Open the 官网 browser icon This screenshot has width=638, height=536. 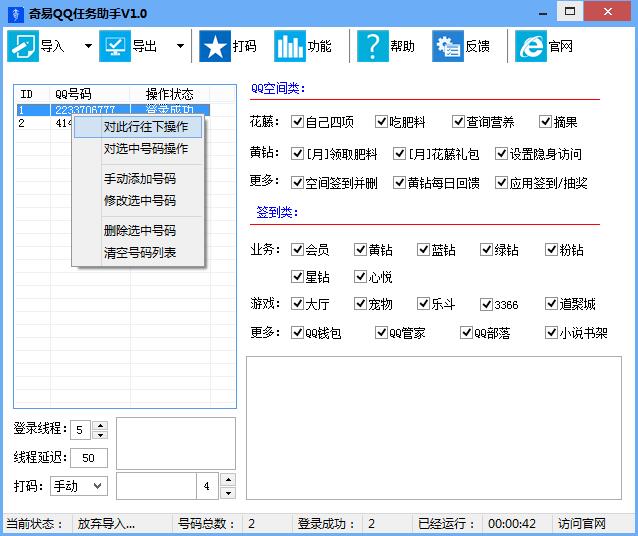[530, 47]
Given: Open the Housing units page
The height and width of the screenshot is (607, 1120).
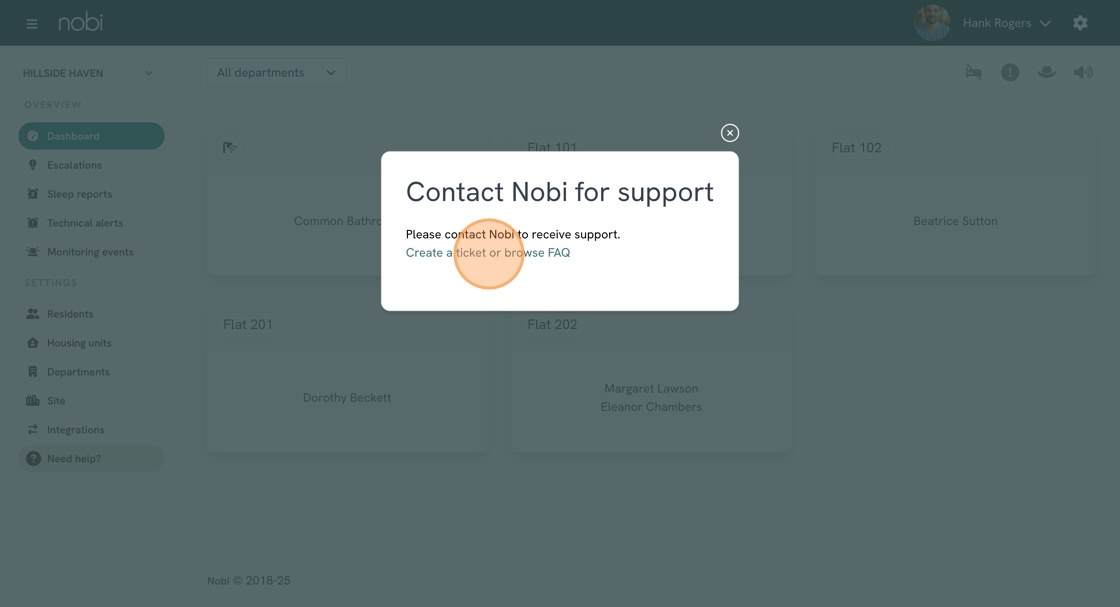Looking at the screenshot, I should point(79,343).
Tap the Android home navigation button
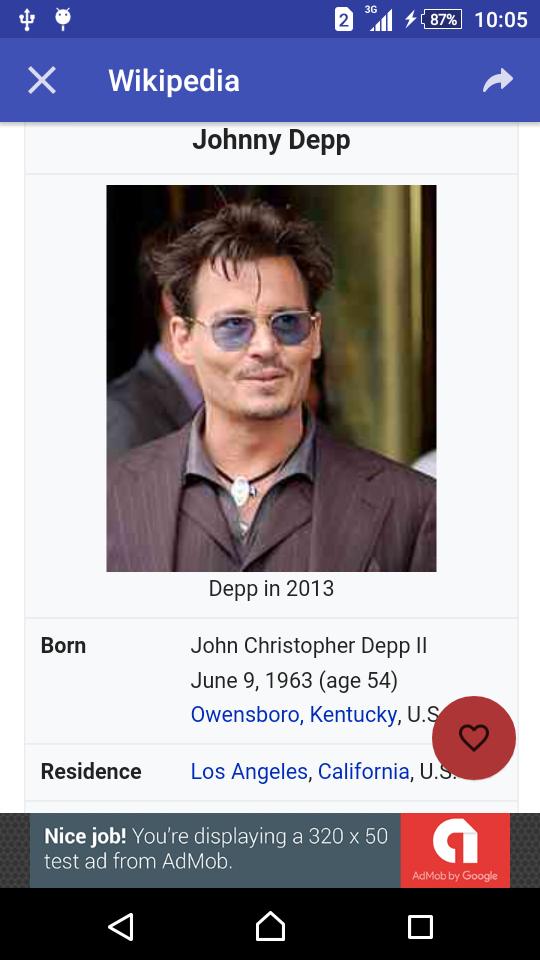540x960 pixels. 270,926
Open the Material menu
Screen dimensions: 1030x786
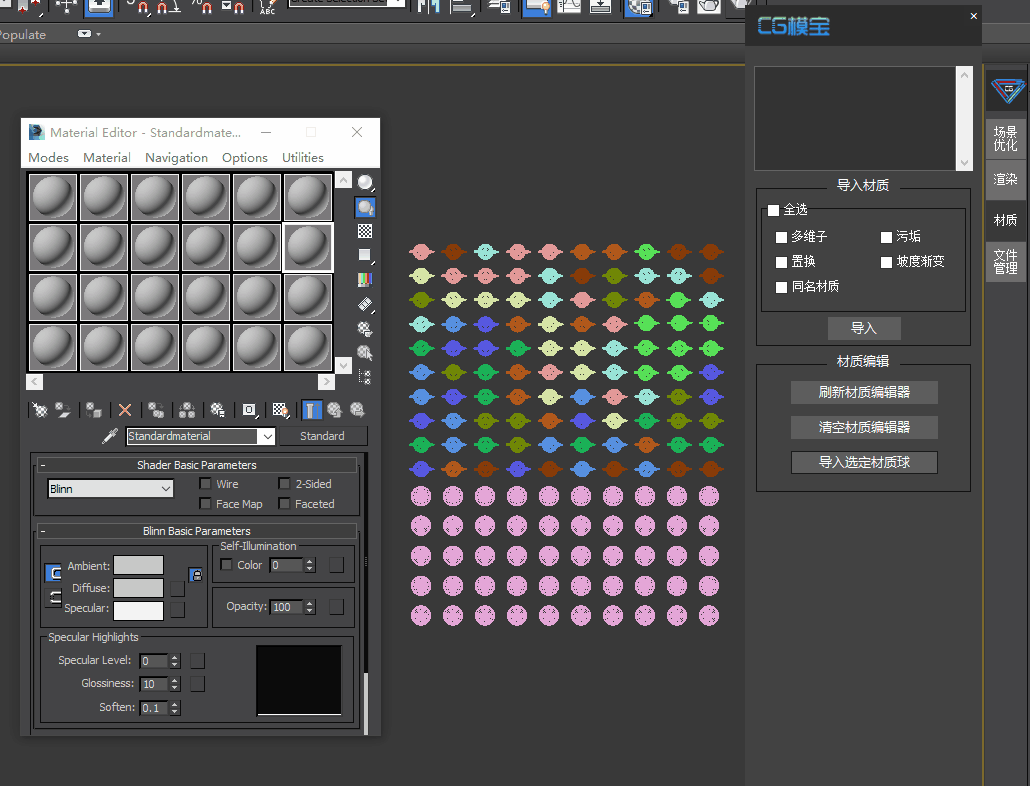coord(106,157)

■ **What to produce**: Your reply must hold only the lines from the line containing "Given: Open the Housing units page" through the end of the records above, written out exactly, both ends included, with no pictures, please.

■ **Result**:
Given: Open the Housing units page
The height and width of the screenshot is (607, 1120).
Looking at the screenshot, I should point(79,343).
Tap the Android home navigation button
540x960 pixels. 270,926
Open the Material menu
Screen dimensions: 1030x786
coord(106,157)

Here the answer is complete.